With these challenges comes a clear opportunity to innovate. We need new concepts, new ideas and new models to calculate risk; and new technologies to enable new capabilities and to provide people with insurance products and services that fit their actual needs. Products and services that make sense and help them achieve their goals, and are fair and beneficial to them. Luckily, Claro are not the first ones to spot this gap and many new and seasoned entrepreneurs have created new value propositions for the insurance industry. We have been looking into many of these new products and services and it’s worth highlighting a few that are especially inspiring.

Metromile – Pay-per-mile insurance

Metromile sells car insurance charging its user based on the actual miles they drive. If they doesn´t drive much, they can safe a good amount per year, up to $500 according to Metromile. This startup, founded by Steve Pretre and David Friedberg in 2011, just this week announced raising an impressive $191.5M in funding and planning to acquire Mosaic Insurance, incorporating the ability to underwrite their own policies as well as expanding its platform to new states.

Brolly UK’s first AI insurance advisory app

This EF & Innovate Finance backed London startup believes that ‘the insurance market is ancient’. Brolly, founded in 2016, takes on the industry with strong UX and artificial intelligence to keep its users from being over or under-insured and helps them find the best price. Although this is not a new insurance concept, it’s a new technology enabled tool that empowers users and allows them to DIY with confidence.
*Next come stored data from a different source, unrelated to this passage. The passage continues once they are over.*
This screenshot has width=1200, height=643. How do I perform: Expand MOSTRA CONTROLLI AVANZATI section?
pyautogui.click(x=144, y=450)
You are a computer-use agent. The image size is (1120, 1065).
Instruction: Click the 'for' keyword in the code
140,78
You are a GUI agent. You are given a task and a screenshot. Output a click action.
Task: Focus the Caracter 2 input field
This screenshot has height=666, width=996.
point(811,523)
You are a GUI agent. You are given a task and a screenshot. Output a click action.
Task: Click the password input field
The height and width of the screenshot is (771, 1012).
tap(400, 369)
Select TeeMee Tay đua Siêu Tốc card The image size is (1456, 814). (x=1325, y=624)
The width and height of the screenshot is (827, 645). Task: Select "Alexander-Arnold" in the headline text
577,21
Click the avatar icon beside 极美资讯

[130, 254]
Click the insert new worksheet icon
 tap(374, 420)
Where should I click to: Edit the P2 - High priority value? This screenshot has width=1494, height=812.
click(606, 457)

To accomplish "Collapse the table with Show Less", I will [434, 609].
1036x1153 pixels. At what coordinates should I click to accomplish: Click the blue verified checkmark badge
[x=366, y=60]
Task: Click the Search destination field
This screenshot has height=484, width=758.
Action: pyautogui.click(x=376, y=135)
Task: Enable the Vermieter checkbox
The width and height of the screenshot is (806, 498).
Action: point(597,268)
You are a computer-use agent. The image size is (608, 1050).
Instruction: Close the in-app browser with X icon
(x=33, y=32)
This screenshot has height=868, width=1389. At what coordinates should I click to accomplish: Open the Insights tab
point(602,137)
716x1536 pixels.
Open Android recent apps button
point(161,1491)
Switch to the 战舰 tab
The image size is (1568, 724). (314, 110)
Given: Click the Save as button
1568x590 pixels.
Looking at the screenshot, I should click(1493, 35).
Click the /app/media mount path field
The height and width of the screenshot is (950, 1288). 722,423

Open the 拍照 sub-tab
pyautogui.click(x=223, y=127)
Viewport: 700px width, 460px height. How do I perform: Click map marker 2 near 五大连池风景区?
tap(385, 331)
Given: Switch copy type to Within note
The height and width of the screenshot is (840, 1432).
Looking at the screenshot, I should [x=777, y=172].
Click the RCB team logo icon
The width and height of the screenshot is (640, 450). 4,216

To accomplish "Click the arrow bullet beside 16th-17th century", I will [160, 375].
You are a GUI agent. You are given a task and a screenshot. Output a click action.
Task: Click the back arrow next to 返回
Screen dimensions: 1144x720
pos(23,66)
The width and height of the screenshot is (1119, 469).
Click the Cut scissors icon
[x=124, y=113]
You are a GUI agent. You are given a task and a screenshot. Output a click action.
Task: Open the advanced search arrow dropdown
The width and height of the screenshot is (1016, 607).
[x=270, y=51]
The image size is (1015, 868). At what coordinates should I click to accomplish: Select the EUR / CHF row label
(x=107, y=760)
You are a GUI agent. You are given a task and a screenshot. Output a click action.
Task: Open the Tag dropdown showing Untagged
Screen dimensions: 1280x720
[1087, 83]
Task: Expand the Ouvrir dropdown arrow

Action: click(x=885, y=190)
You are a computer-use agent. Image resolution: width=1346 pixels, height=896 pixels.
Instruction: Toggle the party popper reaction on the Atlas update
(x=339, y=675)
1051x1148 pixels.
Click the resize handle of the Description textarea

Kasko – Insurance as a service

The right insurance in the right place, at the right time. This 2015 London startup, founded by Nikolaus Suehr and Matthew Wardly and having received investment from several insurance and startup business angels from UK and Europe, allows websites and apps to instantly offer relevant insurance services to their customers within their workflows. It´s available in online marketplaces and booking platforms and the end-customer only pays for what they need when they need it at the right time through the process.

Trov – On-demand insurance for the things you love

To stay on the on-demand path, Trov allows you to protect just the things you love, as long as they have a monetary value. In total the US based startup, founded by Scott Walchek and Mark Dowds in 2012, has raised $46.27M. Consumers may own less, but they always have a few things they care about and want to keep safe. Trov makes it simple, flexible and transparent to protect just the things people want whether they´re at home or on the go. A member can simply report a claim with a few taps on their phone and have it processed in minutes.

It is not just startups. Have a look at Progressive Snapshot and Habit@tatthe home insurance product launched by BNP Paribas Cardif in 2014 (!). Nobody has really cracked the nut yet though. They might not have perfected their offer, but they do push the boundaries for everyone and prepare customers for new possibilities.

Have a look at your own insurance needs, personally and professionally; can you find ways for insurance to be relevant to this “new customer”?

*Two labels, Digital Natives and Millennials, with largely overlapping definitions and interchangeable for the purpose of this blog post.